To illustrate the benefit of these deductions, let’s assume you’re in the 25% tax bracket. If you give $100 to a qualified charity, you can deduct $100 (with a tax benefit of $25) when you file your taxes. Consequently, the real cost of your donation is just $75 ($100 minus the $25 tax savings).
As you consider your charitable gifts, keep the following points in mind:
You must donate — not just pledge. You can make a pledge to donate, but the amount is not deductible until you actually pay it.
You must contribute to a qualified charitable group. For your gift to be deductible, it must go to a qualified tax-exempt organization — either a religious group or a group that has received 501©(3) status from the IRS. If you’re unsure if the group you want to support is tax-exempt, just ask.
You must itemize. To claim a charitable deduction, you must itemize deductions on your taxes.
Thus far, we’ve talked only about cash gifts. But you may have other financial assets, such as stocks, that you can give to charitable groups, and these gifts also can earn you tax benefits. For example, suppose you give $500 worth of stock in XYZ Company to a charitable group.

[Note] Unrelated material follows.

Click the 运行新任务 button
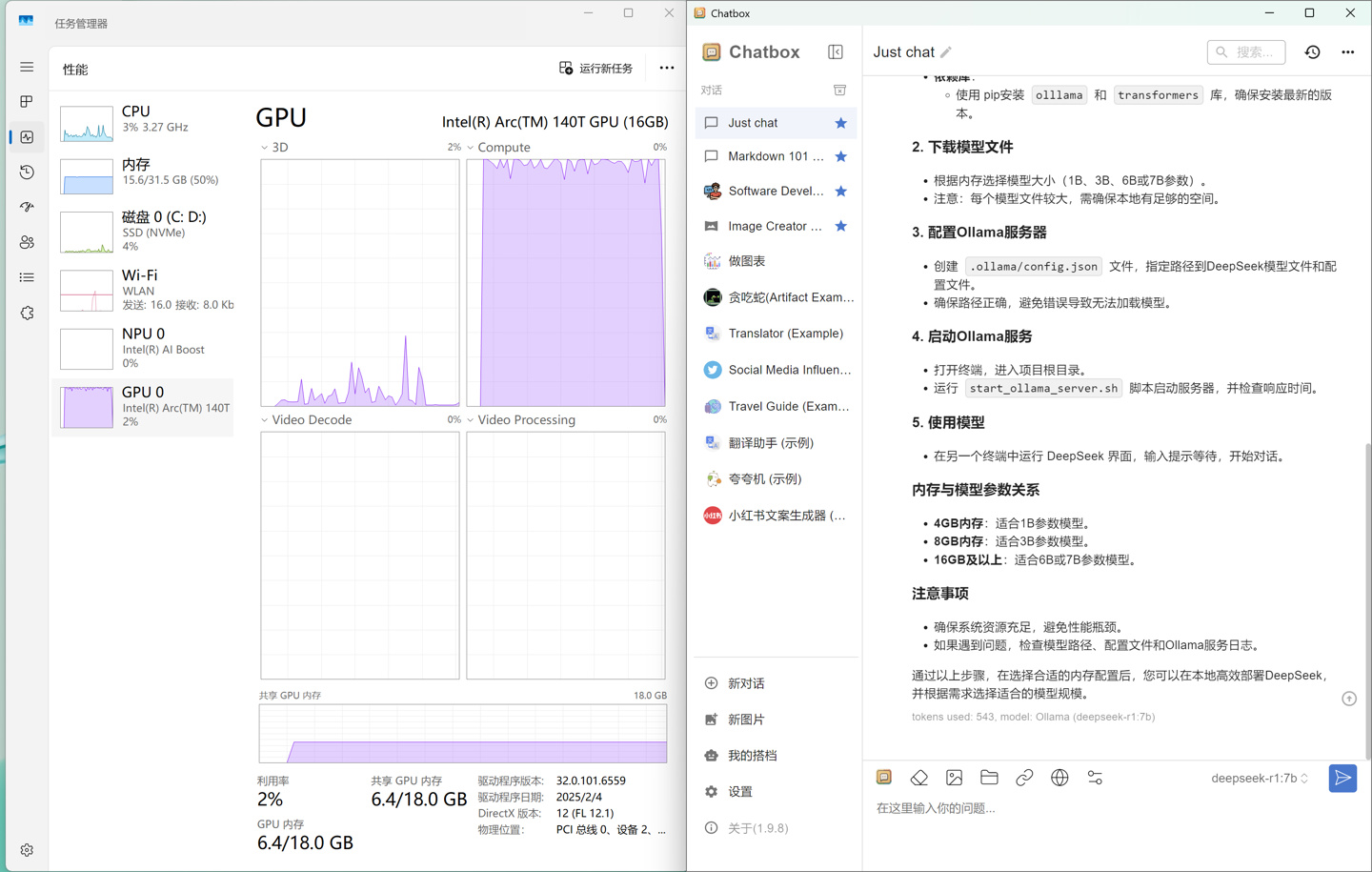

If you’re in the 25% tax bracket, you can deduct $125 when you file your taxes for 2010. But by donating the XYZ stock, you avoid paying any capital gains taxes you might have incurred if you had sold the stock yourself.

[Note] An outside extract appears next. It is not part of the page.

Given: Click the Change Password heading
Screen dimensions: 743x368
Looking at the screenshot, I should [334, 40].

Making charitable gifts now may help you reduce the size of your estate and potentially lower any future estate tax burden on your heirs. Right now, federal estate tax laws are in flux, but it’s possible that, one day, your estate might be large enough to generate estate taxes. If you wanted to formalize your charitable gifts and help your estate planning, you might consider establishing a charitable remainder trust. Under such an arrangement, you’d place some assets, such as stocks or real estate, in a trust, which could then use these assets to pay you a lifetime income stream. When you establish the trust, you may be able to receive a tax deduction based on the charitable group’s “remainder interest” — the amount the charity is likely to ultimately receive. (This figure is determined by an IRS formula.) Upon your death, the trust would relinquish the remaining assets to the charitable organization you’ve named. Keep in mind, though, that this type of trust can be complex. To establish one, you’ll need to work with your tax and legal advisors.
In any case, be generous during this season of giving. You’ll be helping a charitable group accomplish its worthy goals — and you may be helping yourself when tax time arrives.